I notice this gig 2022 is mobile phone free, how will we survive? He doesn’t like recordings or photos taken. 

 

 

His set list from this gig below – my song favourites are, Tangled up in Blue, Things have changed,  Simple Twist of Fate, It Ain’t me Babe,

 

There is a site for Dylan's set lists and lyrics (thanks to the fan beside me told me about) called boblinks.  - http://www.boblinks.com/

 

Set List FROM 2011

1. Leopard-Skin Pill-Box Hat (Bob on keyboard) 

2. It Ain't Me, Babe (Bob on keyboard) 

3. Things Have Changed (Bob center stage with harp) 

4. Tangled Up In Blue (Bob center stage with harp) 

5. Cold Irons Bound (Bob center stage with harp) 

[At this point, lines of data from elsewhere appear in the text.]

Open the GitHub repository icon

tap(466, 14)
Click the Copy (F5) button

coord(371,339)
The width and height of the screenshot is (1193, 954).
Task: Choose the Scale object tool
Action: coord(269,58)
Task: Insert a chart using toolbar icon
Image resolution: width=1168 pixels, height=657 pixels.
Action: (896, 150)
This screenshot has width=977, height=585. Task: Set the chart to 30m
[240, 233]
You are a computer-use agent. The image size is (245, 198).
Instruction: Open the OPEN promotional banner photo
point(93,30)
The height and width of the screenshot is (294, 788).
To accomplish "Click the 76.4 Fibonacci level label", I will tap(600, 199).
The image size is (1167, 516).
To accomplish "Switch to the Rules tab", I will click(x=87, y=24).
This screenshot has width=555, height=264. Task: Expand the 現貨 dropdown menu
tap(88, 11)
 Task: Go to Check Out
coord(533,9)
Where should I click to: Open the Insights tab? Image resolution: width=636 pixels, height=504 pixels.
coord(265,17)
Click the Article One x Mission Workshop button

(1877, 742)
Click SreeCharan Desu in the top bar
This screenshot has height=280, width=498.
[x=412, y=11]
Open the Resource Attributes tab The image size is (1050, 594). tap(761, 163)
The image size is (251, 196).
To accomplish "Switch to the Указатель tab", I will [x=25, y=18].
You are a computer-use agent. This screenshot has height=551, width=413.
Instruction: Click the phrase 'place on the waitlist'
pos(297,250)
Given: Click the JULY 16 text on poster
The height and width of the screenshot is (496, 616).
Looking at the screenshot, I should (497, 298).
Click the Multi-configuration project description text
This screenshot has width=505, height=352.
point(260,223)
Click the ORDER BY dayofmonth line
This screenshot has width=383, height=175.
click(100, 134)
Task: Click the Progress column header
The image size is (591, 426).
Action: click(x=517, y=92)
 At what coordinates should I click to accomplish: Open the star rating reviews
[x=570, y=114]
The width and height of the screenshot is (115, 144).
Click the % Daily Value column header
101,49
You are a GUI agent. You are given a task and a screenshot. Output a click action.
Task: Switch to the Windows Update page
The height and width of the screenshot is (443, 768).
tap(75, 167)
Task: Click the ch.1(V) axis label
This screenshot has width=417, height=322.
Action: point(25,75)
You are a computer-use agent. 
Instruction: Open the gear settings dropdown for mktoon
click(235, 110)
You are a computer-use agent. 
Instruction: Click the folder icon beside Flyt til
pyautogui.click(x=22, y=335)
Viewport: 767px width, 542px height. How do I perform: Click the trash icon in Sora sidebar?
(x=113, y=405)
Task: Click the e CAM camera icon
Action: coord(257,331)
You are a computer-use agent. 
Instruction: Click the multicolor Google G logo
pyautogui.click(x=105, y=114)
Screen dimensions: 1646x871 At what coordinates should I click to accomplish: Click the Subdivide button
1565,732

6. Simple Twist Of Fate (Bob on guitar) 

7. Honest With Me (Bob center stage with harp) 

8. Desolation Row (Bob on keyboard) 

9. Highway 61 Revisited (Bob on keyboard) 

10. Blind Willie McTell (Bob center stage with harp) 

11. Thunder On The Mountain (Bob on keyboard)

 12. Ballad Of A Thin Man (Bob center stage with harp)      

 (encore)

13. Like A Rolling Stone (Bob on keyboard) 

14. All Along The Watchtower (Bob on keyboard)

 

Band Members
Bob Dylan - guitar, keyboard, harp
Tony Garnier - bass
George Recile - drums
Stu Kimball - rhythm guitar
Charlie Sexton - lead guitar
Donnie Herron - electric mandolin, pedal steel, lap steel

 

https://www.sec.co.uk/events/detail/bob-dylan

 

 

Bob Dylan Breahead arena October 2011

 

Dylan revisited his favourite sons and as the familiar song refrains start it's like going home again.  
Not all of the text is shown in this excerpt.